Asked if the 10% standard would be a more flexible number now within the echomusic relationship, Moriarty says, "No percentage rule is going to work for any and all," and adds that most fan clubs utilize less than 10% of the house. "The fact of the matter is over the past several years more fan club tickets have been going through Ticketmaster distribution because people recognize it's more effective, efficient and better for the consumer," he says.

The opportunity here is to provide fans with a less cluttered ticket marketplace, Moriarty says. "In my mind, it is too hard and too confusing for fans today to buy tickets because there are too many different programs," he says.

"People want choice, but they also want clarity," Moriarty adds. "And in many cases they value clarity more."

And the industry trend, in Moriarty's view, supports this thinking. "In general, the industry is pushing toward one-stop shopping because of the complexity of breaking your business up into difference pieces with different vendors," he says. "To me that means that we've got to be the best damn one-stop shop that we can be."

Moriarty says extending the Ticketmaster platform in this direction has been a goal for some time and Ticketmaster has in fact been "opportunistically" involved with such fan-centric projects as VIP packages, fan clubs and custom-created tour promotions with acts ranging from Bon Jovi to U2.

The market goes way beyond just fan club ticketing, Moriarty says. "When you look at the Ticketmaster business and our role as a service provider, to the extent that this (echomusic) platform can do all of those things that our clients would like to have done between the artist and the fan -- fan club interactions, ticket sales, merchandise sales, custom marketing campaigns, e-mail campaigns -- we felt that echo had built something truly unique and special."

The Ticketmaster/echo deal takes such ever-evolving ticketing trends as dynamic pricing, presales and ticket reselling into the direct-to-fan space. Of the three, Moriarty views reselling as the most compelling in the short term.

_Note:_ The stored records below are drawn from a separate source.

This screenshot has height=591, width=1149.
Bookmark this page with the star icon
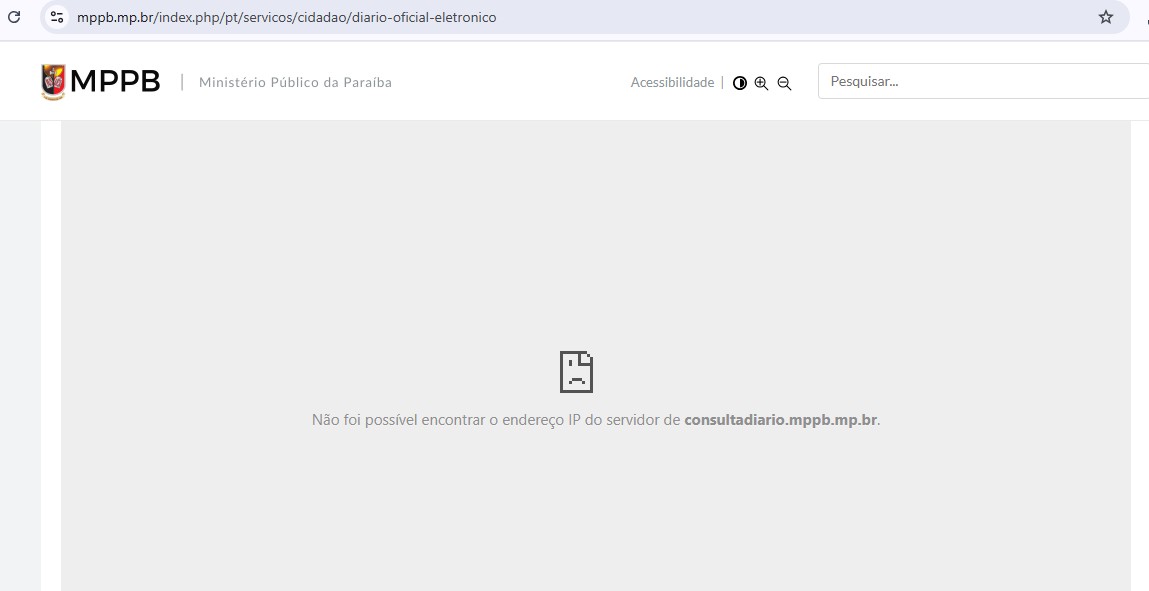point(1105,17)
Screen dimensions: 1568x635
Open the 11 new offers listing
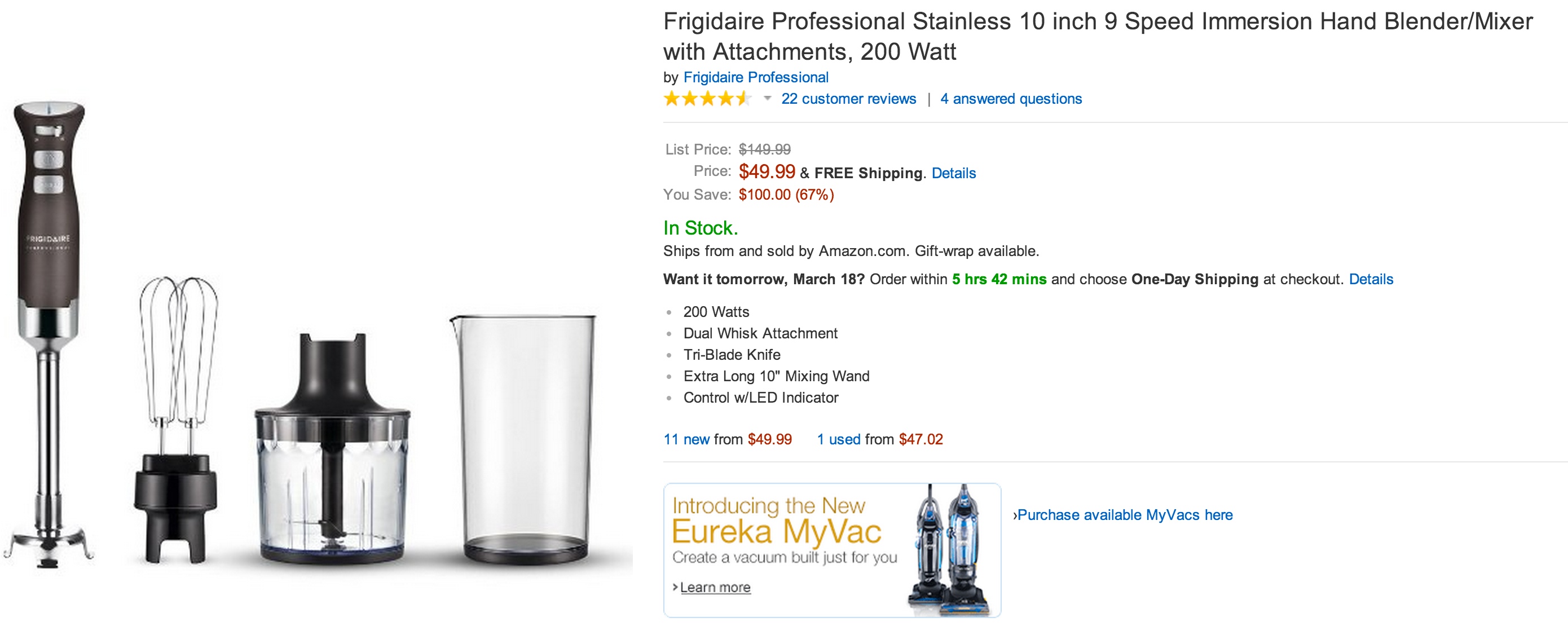tap(686, 438)
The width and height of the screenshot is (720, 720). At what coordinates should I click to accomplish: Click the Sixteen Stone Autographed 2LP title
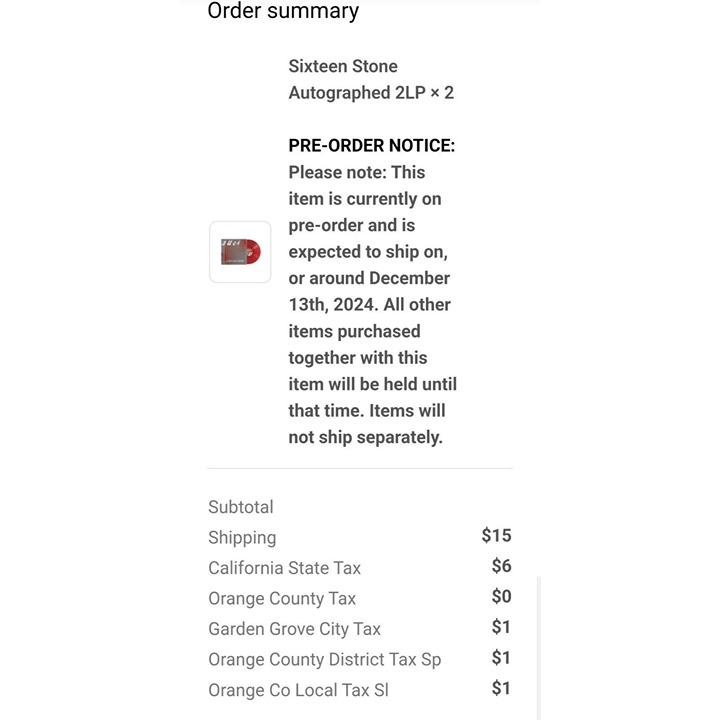point(371,79)
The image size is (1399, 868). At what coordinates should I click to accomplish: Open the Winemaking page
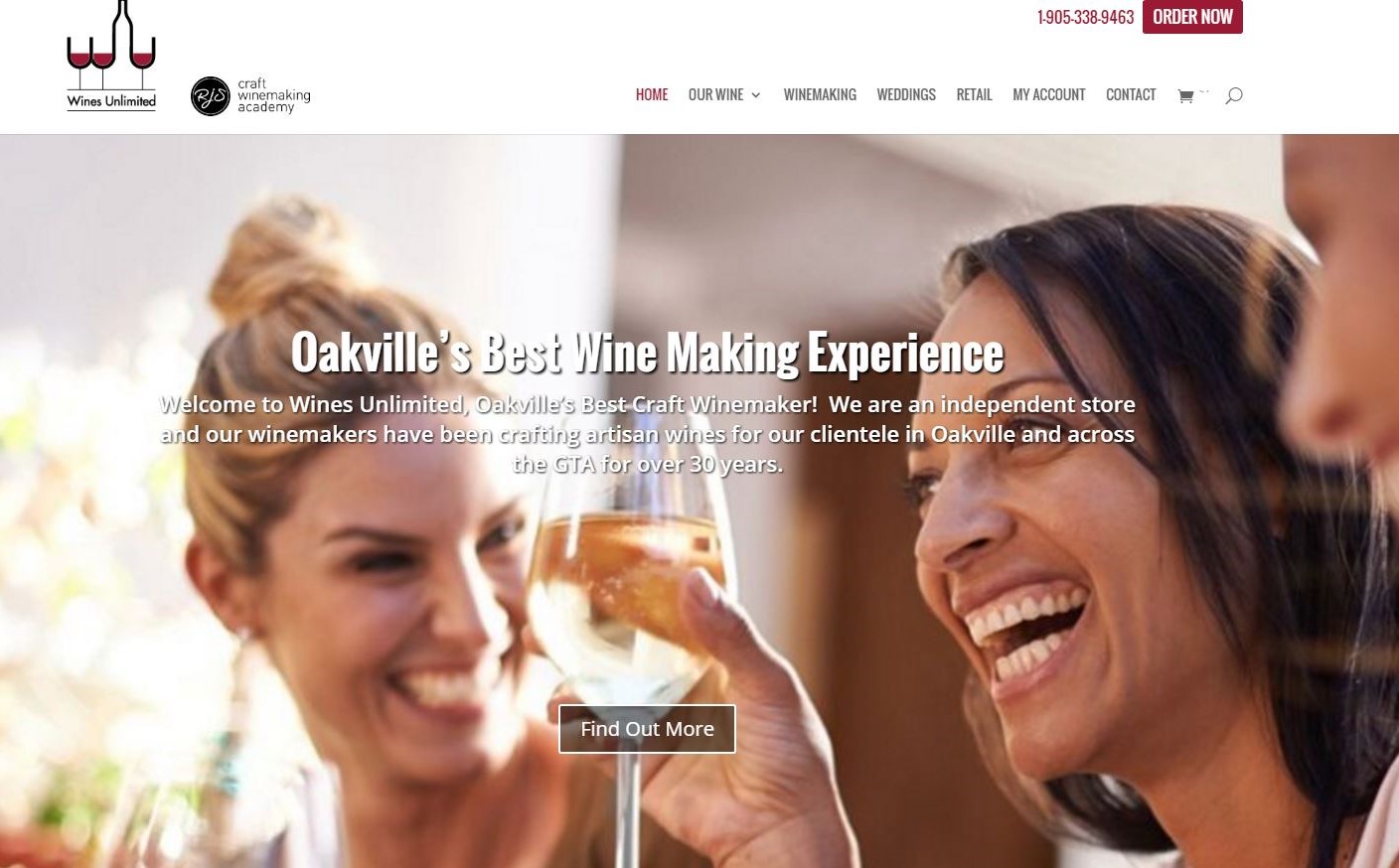pos(820,94)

"I firmly believe that resale is going to be an option available to every ticket buyer the first time that they purchase, and it's going to be something that they expect whether they're buying from a team, Ticketmaster or an artist fan club powered by echo and Ticketmaster," he says.

Despite MusicToday's dominance in the direct-to-fan space in recent years, Montgomery points out that echomusic -- with service encompassing everything from Dierks Bentley's album packaging to Keith Urban's post-rehab Web site communication to his fans -- is different. Echomusic "is really morphing into a marketing/branding/new model distribution business," he says. "We really believe there is a fundamental change afoot in that space."

Bottom line, the deal gives Ticketmaster a key foothold in this segment and gives echomusic a wealth of technical intelligence and massive infrastructure it lacked. Of course, the elephant in the room remains the upcoming showdown between Ticketmaster and Live Nation, which produces close to 30,000 events annually and generates millions in Ticketmaster service fees.

Through the MusicToday acquisition and its own in-house Next Ticketing, Live Nation seems to be setting itself up to be in the ticketing game or to at least leverage a more favorable deal with Ticketmaster. Most observers believe that however this shakes out will have a huge impact on the industry.

Asked if Live Nation's MusicToday deal added a sense of urgency to Ticketmaster's entree into the direct-to-fan space, Moriarty says, "No, not at all. This is something that we contemplated well before that, and our focus is genuinely extending our platform so that we can offer the best possible service to our clients. It really was internally driven and based on our own focus."